What it means to be working with Machine Intelligence Garage
Working with Machine Intelligence Garage has allowed axial3D to accelerate the development of its software solutions. With a clearly defined market and roadmap, and a dedicated and experienced team, their biggest barrier to growth was computation power that is required for the processing of the medical imaging data. This data needs to be stored and accessible by the entire team during the development and testing process and there is a large compute footprint required due to the size of the features we are extracting. The Machine Intelligence Garage programme provides axial3D with access to on demand cloud compute resources, in particular the latest GPU technology. Due to the superior memory and GPU capabilities this resource allows to rapidly iterate on their machine learning training and increase the data throughput. Machine Intelligence Garage will also allow axial3D to experiment more freely with different training architectures and increase the size of their training features.

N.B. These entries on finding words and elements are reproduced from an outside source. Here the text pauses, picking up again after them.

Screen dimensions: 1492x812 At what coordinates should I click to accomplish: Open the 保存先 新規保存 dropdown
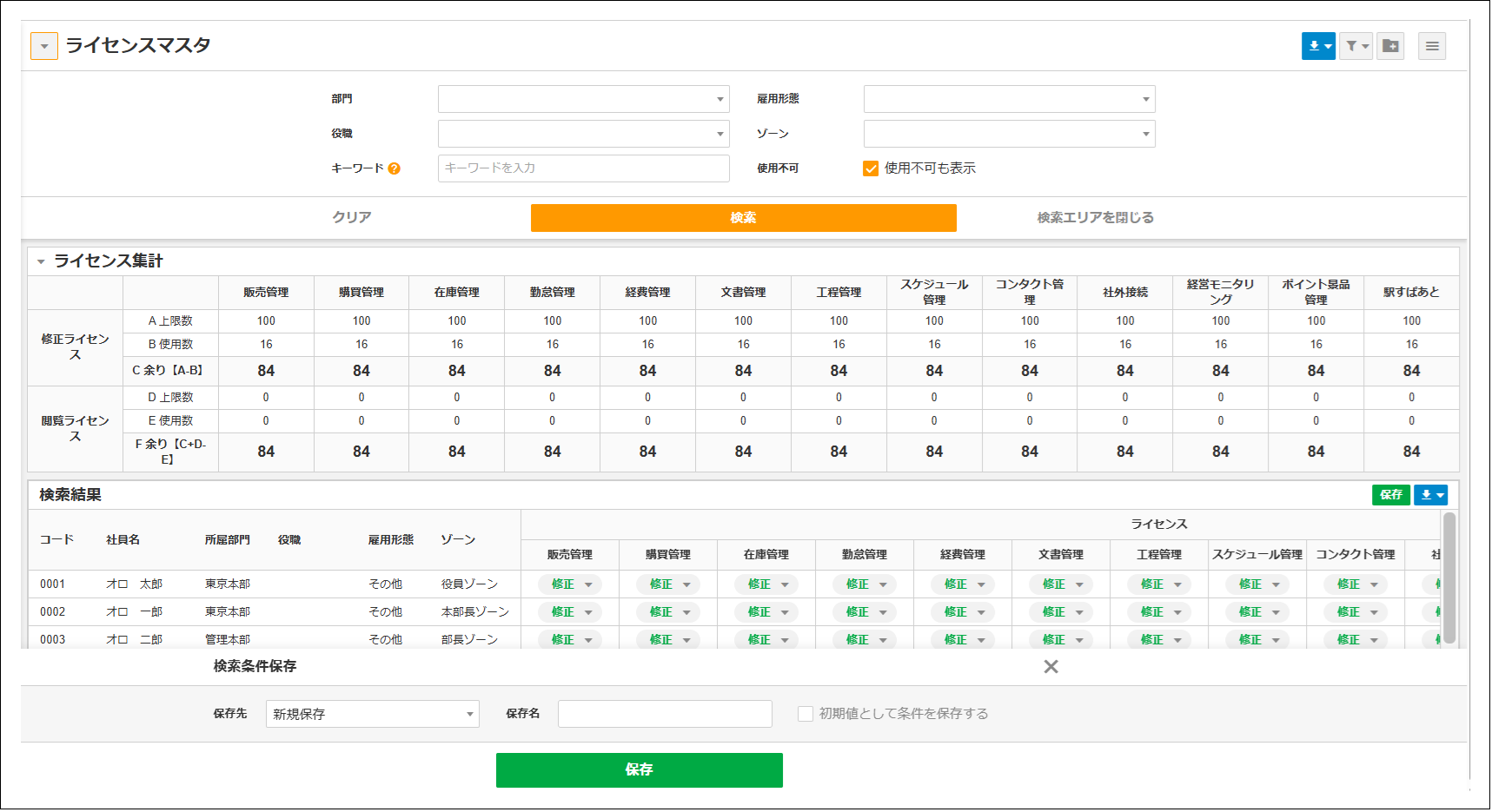click(372, 714)
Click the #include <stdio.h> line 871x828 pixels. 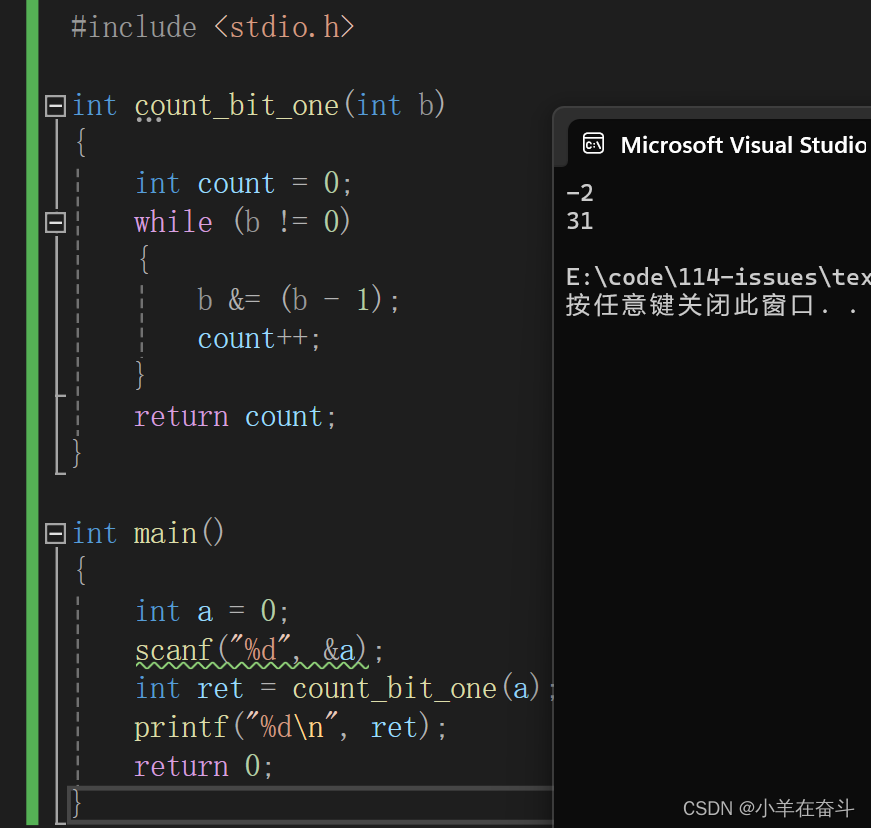coord(212,27)
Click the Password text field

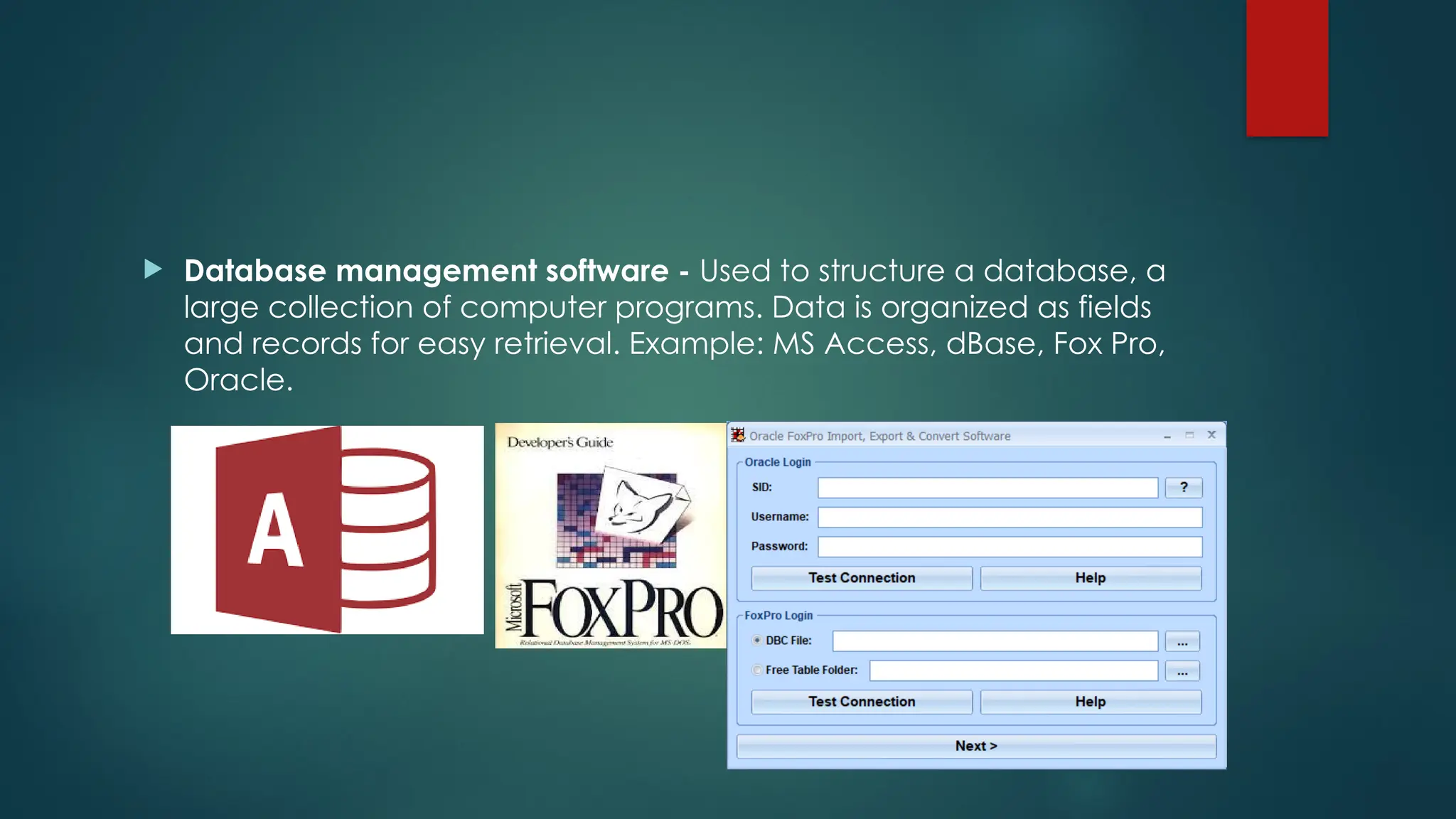point(1010,547)
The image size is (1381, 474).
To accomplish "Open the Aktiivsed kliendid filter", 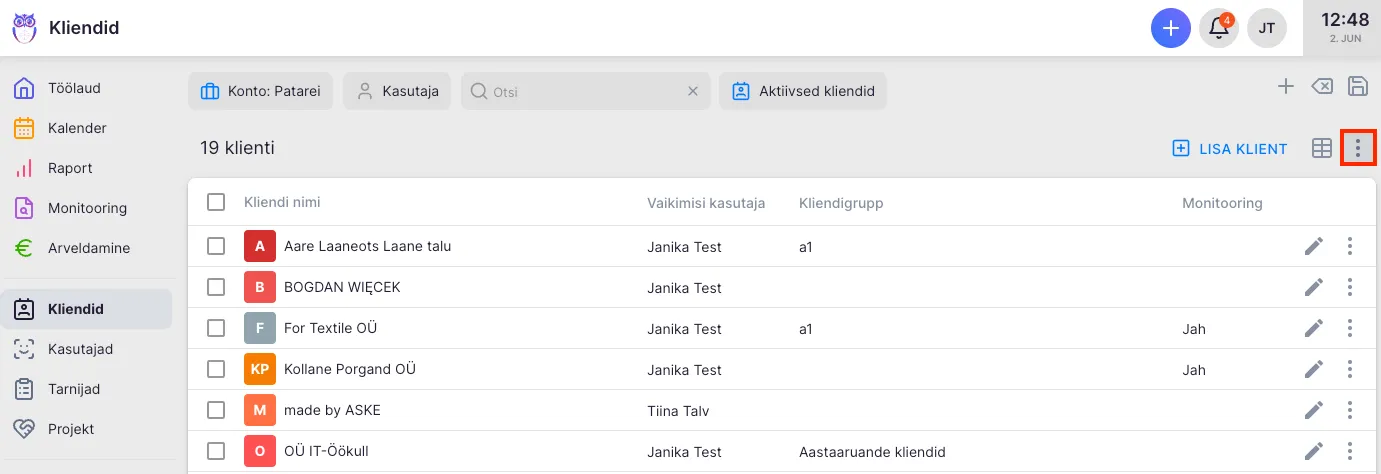I will (x=803, y=91).
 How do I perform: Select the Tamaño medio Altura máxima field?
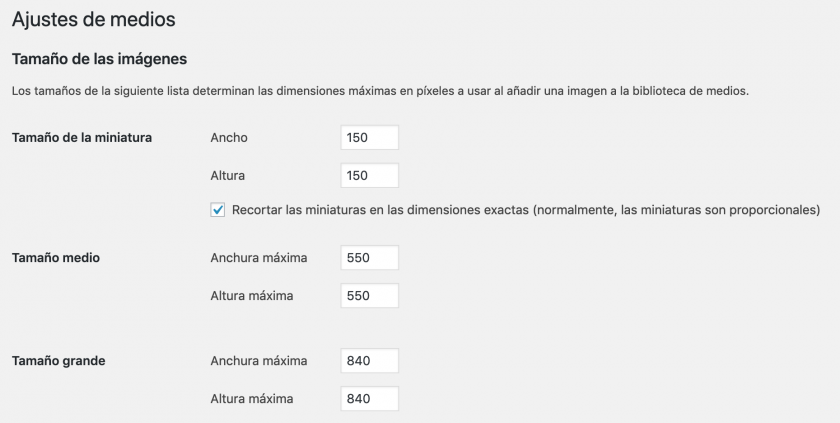pos(369,296)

Like many machine learning companies in the UK axial3D has several ex-academics working in software development, so are familiar with the raw compute power of the UKs HPC infrastructure. They also already collaborate with local universities to help drive innovation and train students through research programs. Access to cloud compute infrastructure and technical expertise from global tech companies on how to operationalise the algorithms was also very attractive – for a small company such as axial3D access to this kind of training and mentorship is vital. It allows axial3D to embed best practices from the very start of their development pipeline. It also allows axial3D to move more quickly as they deploy cloud first and decrease the time for turning an idea into deployed software.
In addition to the increased compute resources which have a very practical application we are glad to be part of a national programme that showcases the best of UK companies. The program also offers training on UX design and other important aspects of making machine learning products a success. It is not sufficient to have the best algorithm if users are not aware of it and using it. Therefore, the help from Machine Intelligence Garage in terms of design and marketing is also extremely important for axial3D. We are delighted to be part of one of the first cohorts of companies in the programme.